A Fast Distributed Variational Bayesian Filtering for Multisensor LTV System with Non-Gaussian Noise

For multisensor linear time-varying system with non-Gaussian measurement noise, how to design distributed robust estimator to increase the accuracy and robustness to outliers at a relatively low computation and communication cost is a fundamental task. This paper proposes a fast distributed variational Bayesian (VB) filtering algorithm to recursively estimate the state and noise distribution over three conventional sensor networks: 1) incremental-based; 2) diffusion-based; and 3) consensus-based. To be specific, the non-Gaussian measurement noise of each sensor is modeled as Student- ${t}$ distribution, and the system state and the parameters of the distribution are estimated via VB approach in each iteration step.

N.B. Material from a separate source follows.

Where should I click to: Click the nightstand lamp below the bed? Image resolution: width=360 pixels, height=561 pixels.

An interaction scheme is then added to obtain the global optimal parameter by fusing the local optimal parameters over incremental, diffusion, and consensus communication topology. An efficient sensor selection criterion under these topologies based on the Cramér-Rao lower bound is proposed to reduce the communication and computation burden. Compared with the existing centralized VB filtering algorithms, the proposed algorithm in this paper can extensively increase the robustness to node or link failure at a lower computation cost with acceptable estimation performance and communication load. The theoretic results and simulation results are given to show the efficiency of our proposed algorithm.